We can also understand the correlation of depth between our bodily elements and the elements adopted from a soil polluted with those reactive elements. This is akin to an expression of a generic within a transcendental field. Only within that field can we note the presence of a generic as a nominalisation when a functional value operates through blind procedure to highlight the operate distinction as reflective of a knowledge about the other domain. In other words, because we like our monoculture more, the stress of the soil is reflected in the diminished quality of vegetation, although we may notice first the diminished quality within ourselves.

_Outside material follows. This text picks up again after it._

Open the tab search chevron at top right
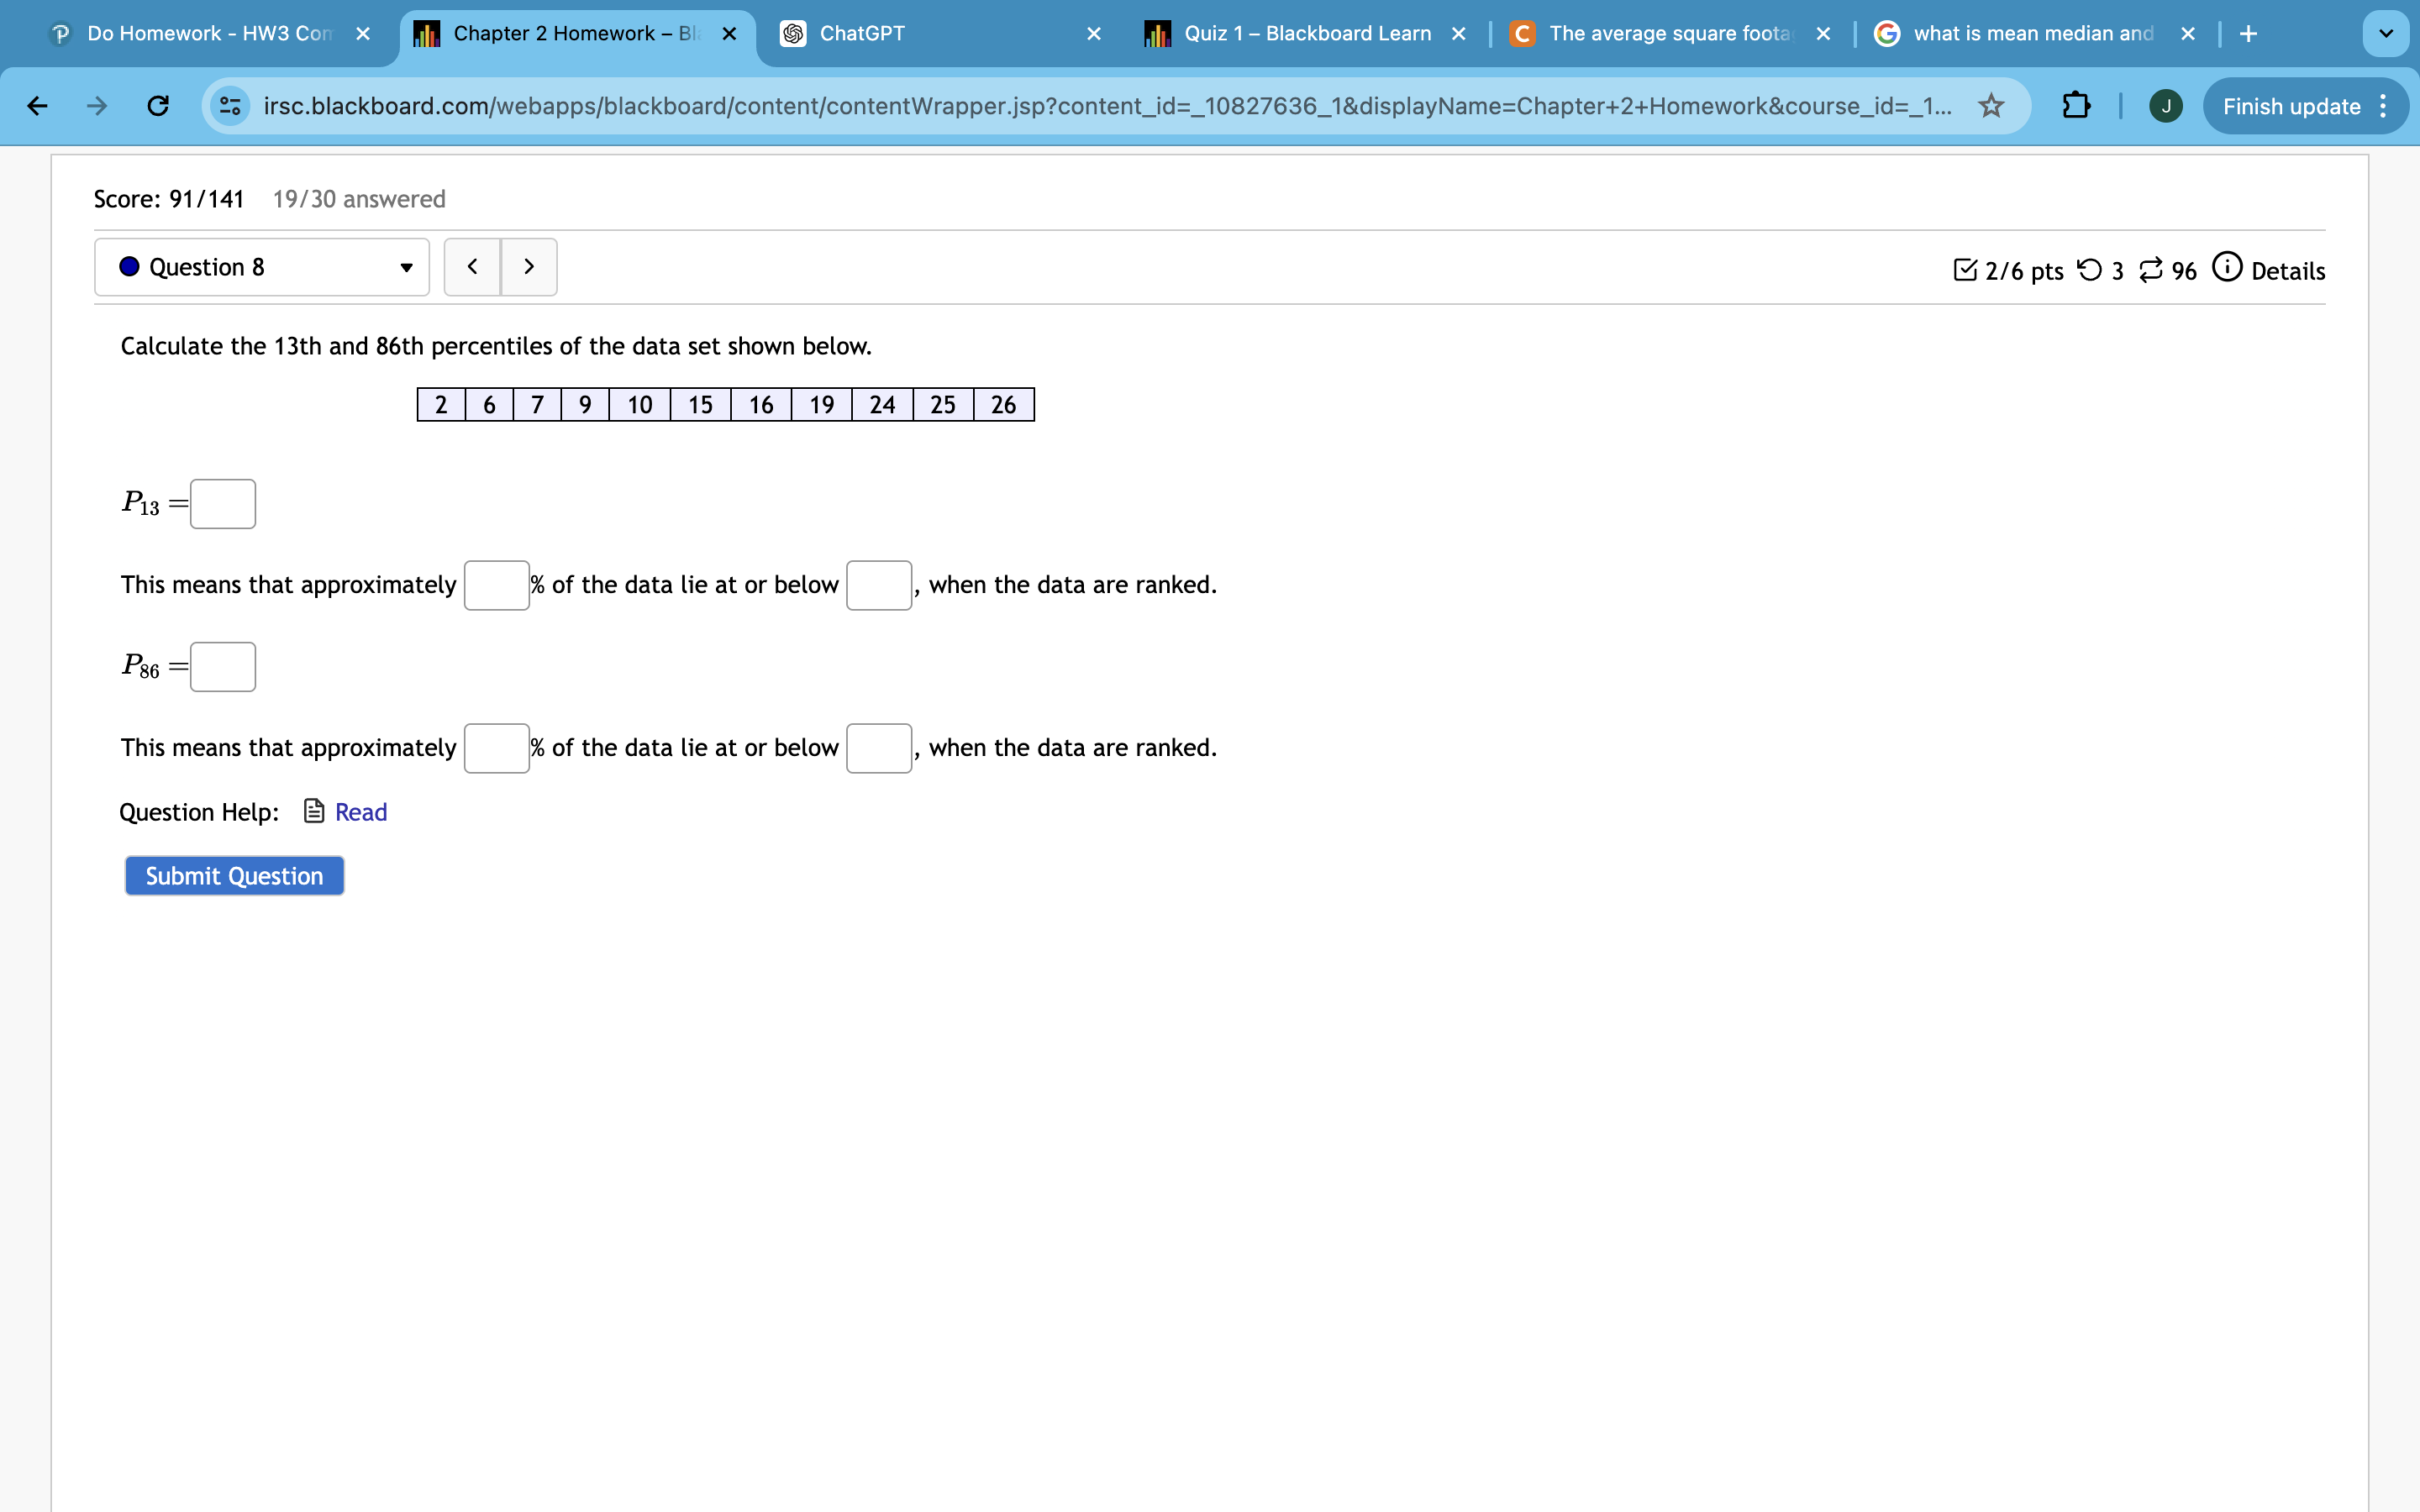This screenshot has height=1512, width=2420. [x=2386, y=33]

Thus, the poverty of our soils knowledge is the poverty of our own organisms, as we attempt to master the earth; for it is not the individual human that struggles against the earth but the earth that struggles with the entire mass of humanity as we collectively shape our planet. Thus, the form of our knowledge as a discrete mathematics, the collective metaphor of set theory spacializes and flips the metaphysics of presence from a substantive position of a classical era in which knowledge was knowledge of material, but rather the formal interrelatinos become the means by which knowledge is generated. Thus our place of observation becomes part of the network of knowledge. In a post-rationalist conception, we understand where we are by where we want to see, intersubjectively, as stated by Vittorio Guidano is also explicated by John Galbraith in economics as a self referential series of groupings which create identity and sublimate actions for group subsistence. Although this post-rational approach developed by Guidano goes beyond economic justification for uber-production as outlined by Galbraith, we can see although with Badiou’s set theory that the formalization of knowledge is reflective of classifications and their attendant distinctions. These distinctions formalized as separate chunks that reify dimensions of the context for consideration is reflective not only of how humans understand themselves in larger organizations (family, clan, tribe or seniority, department, branch, corporation or citizen, city, county, state, nation) but also in impersonal relations such as within soil, or in symphony or other unified “fields” of experience. Of course we would study that which we found to be useful to us! And of course our study would be reflective of who we are and what we do.
In this way we can understand the our desire to learn about soils is our desire to relate to the other of us, that is, the matrix from which we come and to which we return, the soil.